Сквозь застиранную и реденькую — только что не из марли — рубашонку проглядывали все его косточки, все ребрышки тоненькие, а когда он бежал к плите, за левой ногой проволоклась, мокро шлепая по полу, грязная, в прожженных дырах тряпка.
— Что это такое потащилось за тобой? — спросила Маша.
— А-а! — беспечно ответил Алеша, не взглянув даже на ноги. — Портянка! Пимы есть захотели. Каши просят.
— А пальцы не обморозил?
— Нет.
— Ну, все равно снимай валенки. Попробуем поумерить их аппетит.
— Нет, нет! Что вы? — застеснявшись, запротестовал Алеша.
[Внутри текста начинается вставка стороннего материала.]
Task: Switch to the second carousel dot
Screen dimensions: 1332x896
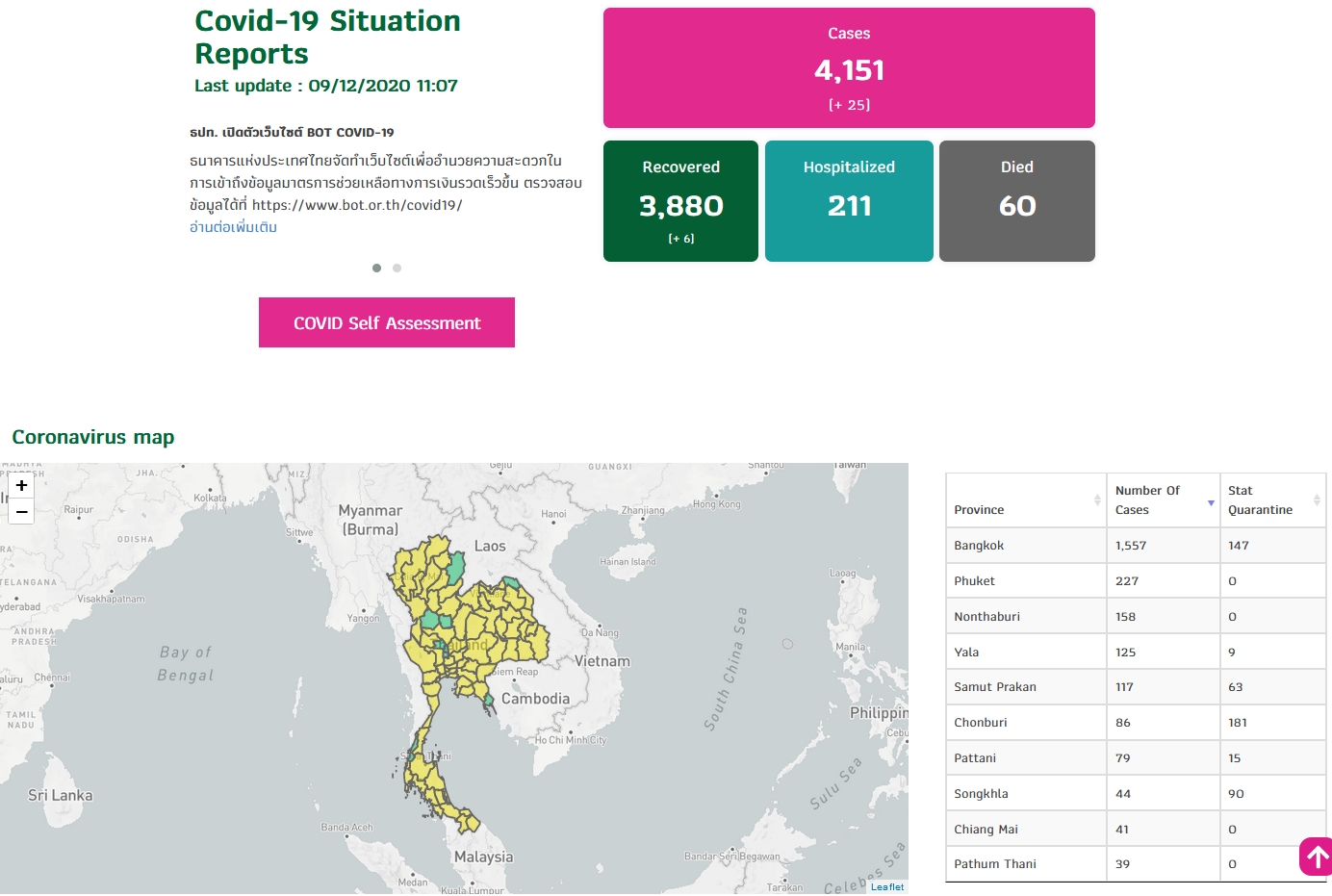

— Снимай, снимай! — строго приказала Маша, подставила к печке табуретку, взобралась на нее и, посунувшись грудью над вышарпанной кирпичной лежанкой, на которой любили в перемены сидеть дети, достала из-за трубы маленькую плетеную корзинку. Летом с такими по грибы-ягоды в лес ходят. Но не грибы-ягоды теперь хранились в ней. И не ленты, кружева, ботинки и не помада и духи. Хранились нитки, иголки, пуговки, навощенная дратва, шило, ножик перочинный, ножницы, лоскутки разношерстных тканей, обрезки гнилой кожи, пузырек с йодом, аспирин в облатках.
На низенькой скамеечке пристроилась Маша перед огнем, взяла в руки Алешин валенок, повертела так-сяк, пощупала и горестно покачала головой: в прах рассыпался, не к чему и заплату приставить. Да, задала себе задачу Маша. И тотчас вспомнила она напутственные слова Евгения Платоновича, любимого школьного учителя, слова, произнесенные на выпускном вечере, но не с наставнической кафедры, не со сцены, а после скудного по военному времени застолья, на школьном крыльце, где окружили его, прощаясь, выпускницы в белых кофточках, определенные уже все до единой в учителя.